Data to process:
□ □ □

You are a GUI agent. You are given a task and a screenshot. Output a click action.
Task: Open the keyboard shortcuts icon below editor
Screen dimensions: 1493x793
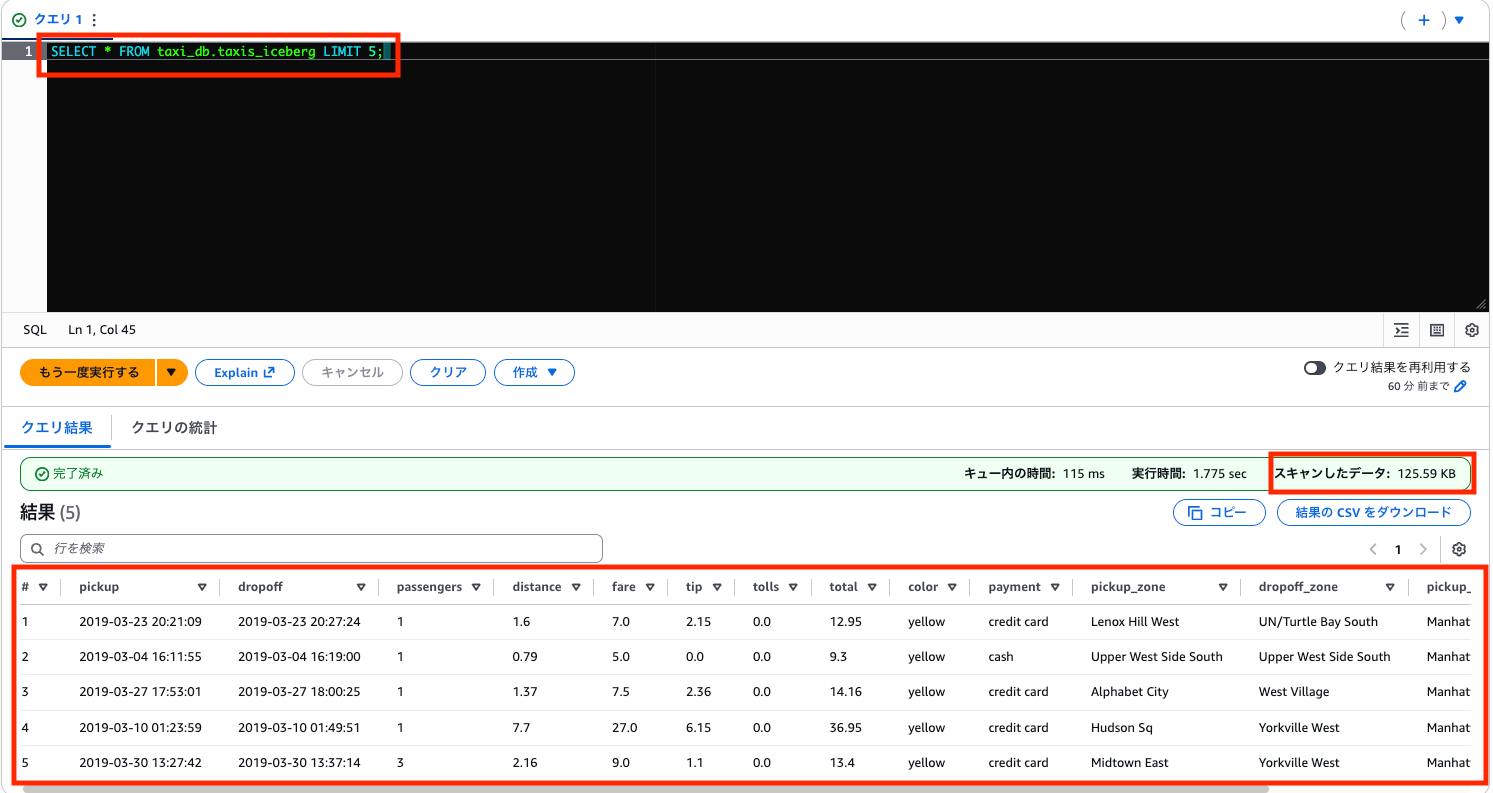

□ □ □

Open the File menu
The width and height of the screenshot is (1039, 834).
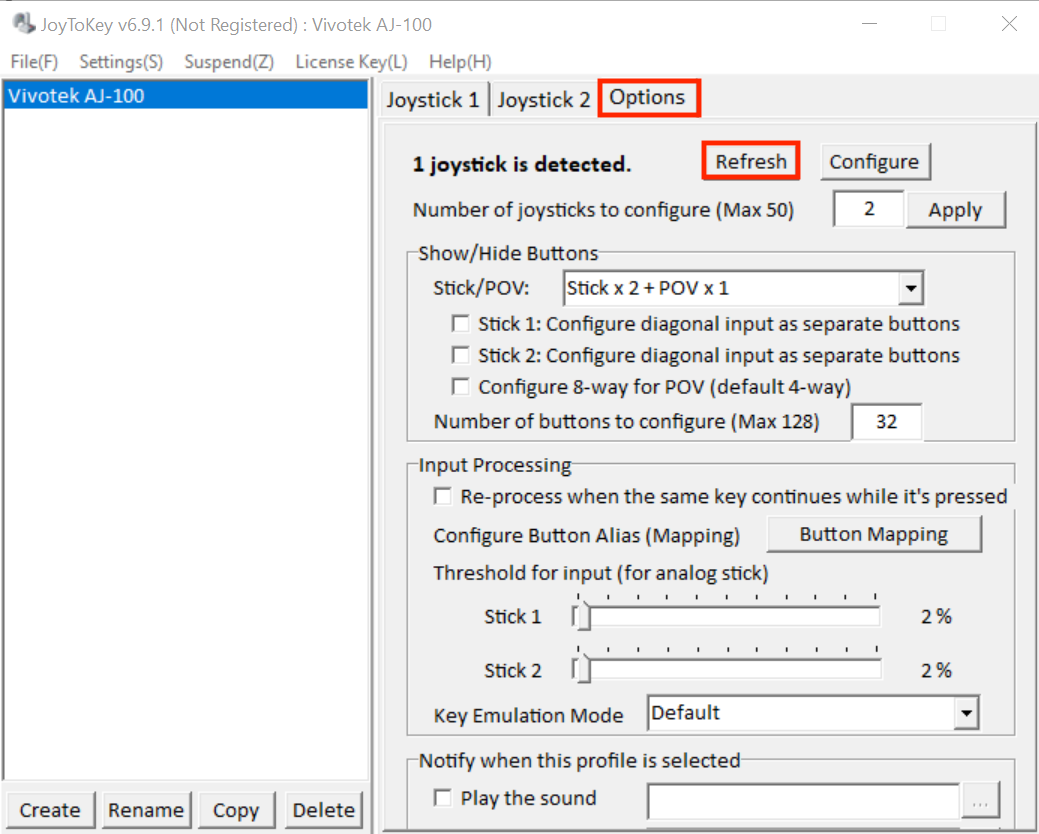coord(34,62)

□ □ □

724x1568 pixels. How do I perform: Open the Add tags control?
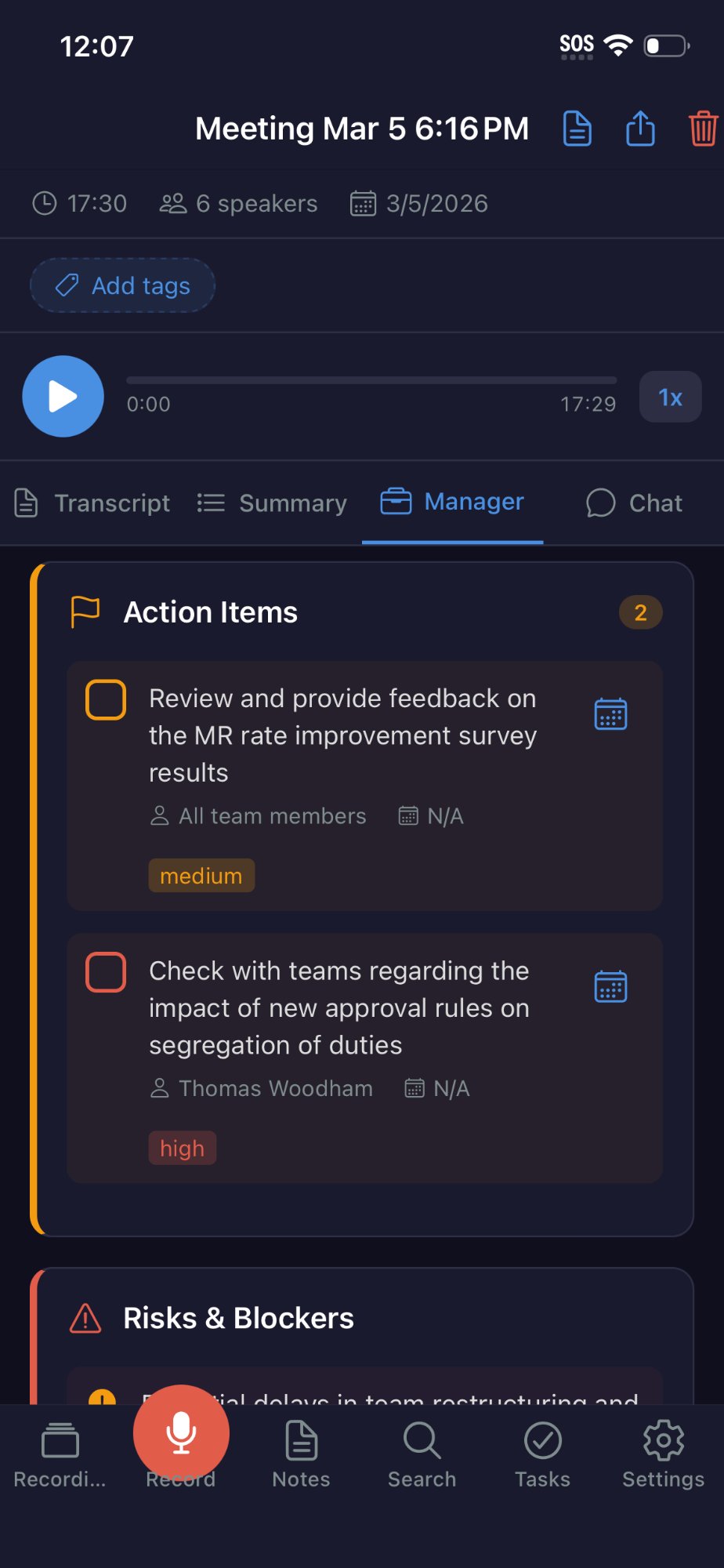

□ □ □

Work required: Which lines of the records contain "Open"? Show each of them.

Solved exercise:
Task: Open the keyboard shortcuts icon below editor
Open the File menu
724x1568 pixels. How do I perform: Open the Add tags control?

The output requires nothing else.